■ Brief ■
Each line below should be restated word for word.

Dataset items
···

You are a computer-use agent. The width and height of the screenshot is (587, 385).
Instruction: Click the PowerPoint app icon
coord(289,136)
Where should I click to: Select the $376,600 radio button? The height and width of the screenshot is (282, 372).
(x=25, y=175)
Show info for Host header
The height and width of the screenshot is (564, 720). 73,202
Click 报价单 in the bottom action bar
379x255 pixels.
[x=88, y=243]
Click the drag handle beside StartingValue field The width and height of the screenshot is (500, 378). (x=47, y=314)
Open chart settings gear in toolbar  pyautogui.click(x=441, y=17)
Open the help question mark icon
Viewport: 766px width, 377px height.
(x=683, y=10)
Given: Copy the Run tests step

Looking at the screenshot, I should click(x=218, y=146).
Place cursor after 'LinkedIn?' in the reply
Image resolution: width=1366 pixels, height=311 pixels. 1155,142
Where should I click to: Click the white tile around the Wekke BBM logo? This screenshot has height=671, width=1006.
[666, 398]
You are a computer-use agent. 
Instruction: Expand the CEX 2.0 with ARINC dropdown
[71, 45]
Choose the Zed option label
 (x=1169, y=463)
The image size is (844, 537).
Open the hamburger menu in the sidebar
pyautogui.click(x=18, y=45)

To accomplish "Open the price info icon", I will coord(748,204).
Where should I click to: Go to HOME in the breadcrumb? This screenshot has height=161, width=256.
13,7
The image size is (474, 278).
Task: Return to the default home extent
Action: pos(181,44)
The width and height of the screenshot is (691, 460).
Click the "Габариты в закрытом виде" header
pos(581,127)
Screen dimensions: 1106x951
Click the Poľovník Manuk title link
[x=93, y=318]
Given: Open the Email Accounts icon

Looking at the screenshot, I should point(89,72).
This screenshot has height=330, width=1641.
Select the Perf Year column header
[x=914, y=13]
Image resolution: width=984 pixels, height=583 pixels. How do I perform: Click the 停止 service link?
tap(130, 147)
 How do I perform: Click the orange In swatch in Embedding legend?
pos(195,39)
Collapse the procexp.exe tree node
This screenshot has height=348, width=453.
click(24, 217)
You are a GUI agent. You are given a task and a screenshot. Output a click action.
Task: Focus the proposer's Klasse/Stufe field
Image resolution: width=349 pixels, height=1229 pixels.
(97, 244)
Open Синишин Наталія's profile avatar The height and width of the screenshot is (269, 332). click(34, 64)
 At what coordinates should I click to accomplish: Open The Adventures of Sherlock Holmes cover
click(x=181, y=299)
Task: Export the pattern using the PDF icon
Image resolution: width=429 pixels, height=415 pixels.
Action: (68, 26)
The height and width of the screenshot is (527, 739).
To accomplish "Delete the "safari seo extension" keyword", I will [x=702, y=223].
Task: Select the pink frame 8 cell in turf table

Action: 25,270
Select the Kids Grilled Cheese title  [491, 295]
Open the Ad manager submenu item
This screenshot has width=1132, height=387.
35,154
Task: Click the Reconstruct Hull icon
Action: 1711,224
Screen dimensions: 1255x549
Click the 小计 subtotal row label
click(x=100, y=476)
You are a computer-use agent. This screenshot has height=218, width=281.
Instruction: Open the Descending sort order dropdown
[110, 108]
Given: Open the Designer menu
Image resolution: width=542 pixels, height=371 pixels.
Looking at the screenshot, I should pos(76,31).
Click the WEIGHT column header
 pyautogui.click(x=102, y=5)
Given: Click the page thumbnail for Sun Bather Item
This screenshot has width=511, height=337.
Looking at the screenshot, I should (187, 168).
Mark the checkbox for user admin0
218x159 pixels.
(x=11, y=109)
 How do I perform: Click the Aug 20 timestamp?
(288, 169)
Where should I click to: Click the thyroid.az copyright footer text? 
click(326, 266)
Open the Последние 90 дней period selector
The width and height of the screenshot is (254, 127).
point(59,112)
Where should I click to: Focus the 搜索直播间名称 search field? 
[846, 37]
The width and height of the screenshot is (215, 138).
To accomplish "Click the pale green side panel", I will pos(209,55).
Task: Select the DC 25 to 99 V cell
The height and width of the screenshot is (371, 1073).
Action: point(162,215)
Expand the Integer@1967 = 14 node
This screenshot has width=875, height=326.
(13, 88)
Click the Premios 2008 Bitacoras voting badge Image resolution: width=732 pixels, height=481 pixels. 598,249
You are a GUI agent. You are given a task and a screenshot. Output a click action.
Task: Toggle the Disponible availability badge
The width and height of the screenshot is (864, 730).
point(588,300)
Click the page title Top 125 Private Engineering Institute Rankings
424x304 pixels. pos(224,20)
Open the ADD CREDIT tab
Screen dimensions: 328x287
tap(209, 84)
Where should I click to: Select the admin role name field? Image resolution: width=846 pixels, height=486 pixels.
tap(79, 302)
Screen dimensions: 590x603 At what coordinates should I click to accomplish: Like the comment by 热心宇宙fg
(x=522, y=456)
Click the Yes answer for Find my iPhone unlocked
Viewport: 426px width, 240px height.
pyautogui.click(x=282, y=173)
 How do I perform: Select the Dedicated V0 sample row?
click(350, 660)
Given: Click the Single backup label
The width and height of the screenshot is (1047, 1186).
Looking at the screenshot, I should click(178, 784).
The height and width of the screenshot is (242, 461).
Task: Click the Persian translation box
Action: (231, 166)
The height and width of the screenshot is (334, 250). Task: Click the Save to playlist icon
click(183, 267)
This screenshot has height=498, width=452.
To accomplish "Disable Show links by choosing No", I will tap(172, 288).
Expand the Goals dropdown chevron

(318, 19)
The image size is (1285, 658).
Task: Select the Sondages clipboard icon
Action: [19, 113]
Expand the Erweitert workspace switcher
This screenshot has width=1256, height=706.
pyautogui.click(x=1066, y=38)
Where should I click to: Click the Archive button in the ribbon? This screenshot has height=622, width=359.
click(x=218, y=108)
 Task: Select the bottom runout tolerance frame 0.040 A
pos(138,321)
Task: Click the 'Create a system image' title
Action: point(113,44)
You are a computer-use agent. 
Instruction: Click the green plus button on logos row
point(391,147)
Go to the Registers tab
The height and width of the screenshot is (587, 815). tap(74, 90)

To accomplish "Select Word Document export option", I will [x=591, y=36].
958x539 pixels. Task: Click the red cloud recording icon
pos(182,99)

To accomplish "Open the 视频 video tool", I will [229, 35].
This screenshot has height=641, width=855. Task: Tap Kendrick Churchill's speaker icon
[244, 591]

···

■ Task answer ■
You are a computer-use agent. The width and height of the screenshot is (587, 385).
Instruction: Click the PowerPoint app icon
coord(289,136)
Where should I click to: Select the $376,600 radio button? The height and width of the screenshot is (282, 372).
(x=25, y=175)
Show info for Host header
The height and width of the screenshot is (564, 720). 73,202
Click 报价单 in the bottom action bar
379x255 pixels.
[x=88, y=243]
Click the drag handle beside StartingValue field The width and height of the screenshot is (500, 378). (x=47, y=314)
Open chart settings gear in toolbar  pyautogui.click(x=441, y=17)
Open the help question mark icon
Viewport: 766px width, 377px height.
(x=683, y=10)
Given: Copy the Run tests step

Looking at the screenshot, I should click(x=218, y=146).
Place cursor after 'LinkedIn?' in the reply
Image resolution: width=1366 pixels, height=311 pixels. 1155,142
Where should I click to: Click the white tile around the Wekke BBM logo? This screenshot has height=671, width=1006.
[666, 398]
You are a computer-use agent. 
Instruction: Expand the CEX 2.0 with ARINC dropdown
[71, 45]
Choose the Zed option label
 (x=1169, y=463)
The image size is (844, 537).
Open the hamburger menu in the sidebar
pyautogui.click(x=18, y=45)

To accomplish "Open the price info icon", I will coord(748,204).
Where should I click to: Go to HOME in the breadcrumb? This screenshot has height=161, width=256.
13,7
The image size is (474, 278).
Task: Return to the default home extent
Action: pos(181,44)
The width and height of the screenshot is (691, 460).
Click the "Габариты в закрытом виде" header
pos(581,127)
Screen dimensions: 1106x951
Click the Poľovník Manuk title link
[x=93, y=318]
Given: Open the Email Accounts icon

Looking at the screenshot, I should point(89,72).
This screenshot has height=330, width=1641.
Select the Perf Year column header
[x=914, y=13]
Image resolution: width=984 pixels, height=583 pixels. How do I perform: Click the 停止 service link?
tap(130, 147)
 How do I perform: Click the orange In swatch in Embedding legend?
pos(195,39)
Collapse the procexp.exe tree node
This screenshot has height=348, width=453.
click(24, 217)
You are a GUI agent. You are given a task and a screenshot. Output a click action.
Task: Focus the proposer's Klasse/Stufe field
Image resolution: width=349 pixels, height=1229 pixels.
(97, 244)
Open Синишин Наталія's profile avatar The height and width of the screenshot is (269, 332). click(34, 64)
 At what coordinates should I click to accomplish: Open The Adventures of Sherlock Holmes cover
click(x=181, y=299)
Task: Export the pattern using the PDF icon
Image resolution: width=429 pixels, height=415 pixels.
Action: (68, 26)
The height and width of the screenshot is (527, 739).
To accomplish "Delete the "safari seo extension" keyword", I will [x=702, y=223].
Task: Select the pink frame 8 cell in turf table

Action: 25,270
Select the Kids Grilled Cheese title  [491, 295]
Open the Ad manager submenu item
This screenshot has width=1132, height=387.
35,154
Task: Click the Reconstruct Hull icon
Action: 1711,224
Screen dimensions: 1255x549
Click the 小计 subtotal row label
click(x=100, y=476)
You are a computer-use agent. This screenshot has height=218, width=281.
Instruction: Open the Descending sort order dropdown
[110, 108]
Given: Open the Designer menu
Image resolution: width=542 pixels, height=371 pixels.
Looking at the screenshot, I should pos(76,31).
Click the WEIGHT column header
 pyautogui.click(x=102, y=5)
Given: Click the page thumbnail for Sun Bather Item
This screenshot has width=511, height=337.
Looking at the screenshot, I should (187, 168).
Mark the checkbox for user admin0
218x159 pixels.
(x=11, y=109)
 How do I perform: Click the Aug 20 timestamp?
(288, 169)
Where should I click to: Click the thyroid.az copyright footer text? 
click(326, 266)
Open the Последние 90 дней period selector
The width and height of the screenshot is (254, 127).
point(59,112)
Where should I click to: Focus the 搜索直播间名称 search field? 
[846, 37]
The width and height of the screenshot is (215, 138).
To accomplish "Click the pale green side panel", I will pos(209,55).
Task: Select the DC 25 to 99 V cell
The height and width of the screenshot is (371, 1073).
Action: point(162,215)
Expand the Integer@1967 = 14 node
This screenshot has width=875, height=326.
(13, 88)
Click the Premios 2008 Bitacoras voting badge Image resolution: width=732 pixels, height=481 pixels. 598,249
You are a GUI agent. You are given a task and a screenshot. Output a click action.
Task: Toggle the Disponible availability badge
The width and height of the screenshot is (864, 730).
point(588,300)
Click the page title Top 125 Private Engineering Institute Rankings
424x304 pixels. pos(224,20)
Open the ADD CREDIT tab
Screen dimensions: 328x287
tap(209, 84)
Where should I click to: Select the admin role name field? Image resolution: width=846 pixels, height=486 pixels.
tap(79, 302)
Screen dimensions: 590x603 At what coordinates should I click to accomplish: Like the comment by 热心宇宙fg
(x=522, y=456)
Click the Yes answer for Find my iPhone unlocked
Viewport: 426px width, 240px height.
pyautogui.click(x=282, y=173)
 How do I perform: Select the Dedicated V0 sample row?
click(350, 660)
Given: Click the Single backup label
The width and height of the screenshot is (1047, 1186).
Looking at the screenshot, I should click(178, 784).
The height and width of the screenshot is (242, 461).
Task: Click the Persian translation box
Action: (231, 166)
The height and width of the screenshot is (334, 250). Task: Click the Save to playlist icon
click(183, 267)
This screenshot has height=498, width=452.
To accomplish "Disable Show links by choosing No", I will tap(172, 288).
Expand the Goals dropdown chevron

(318, 19)
The image size is (1285, 658).
Task: Select the Sondages clipboard icon
Action: [19, 113]
Expand the Erweitert workspace switcher
This screenshot has width=1256, height=706.
pyautogui.click(x=1066, y=38)
Where should I click to: Click the Archive button in the ribbon? This screenshot has height=622, width=359.
click(x=218, y=108)
 Task: Select the bottom runout tolerance frame 0.040 A
pos(138,321)
Task: Click the 'Create a system image' title
Action: point(113,44)
You are a computer-use agent. 
Instruction: Click the green plus button on logos row
point(391,147)
Go to the Registers tab
The height and width of the screenshot is (587, 815). tap(74, 90)

To accomplish "Select Word Document export option", I will [x=591, y=36].
958x539 pixels. Task: Click the red cloud recording icon
pos(182,99)

To accomplish "Open the 视频 video tool", I will [229, 35].
This screenshot has height=641, width=855. Task: Tap Kendrick Churchill's speaker icon
[244, 591]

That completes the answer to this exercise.